[Prompt]:
Output the full listing verbatim.

[Provided data]:
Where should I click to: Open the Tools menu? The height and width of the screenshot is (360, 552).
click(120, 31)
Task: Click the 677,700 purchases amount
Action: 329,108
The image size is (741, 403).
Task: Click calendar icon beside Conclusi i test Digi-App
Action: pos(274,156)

[Result of this exercise]:
Where should I click to: Open the Tools menu? The height and width of the screenshot is (360, 552).
click(120, 31)
Task: Click the 677,700 purchases amount
Action: 329,108
The image size is (741, 403).
Task: Click calendar icon beside Conclusi i test Digi-App
Action: pos(274,156)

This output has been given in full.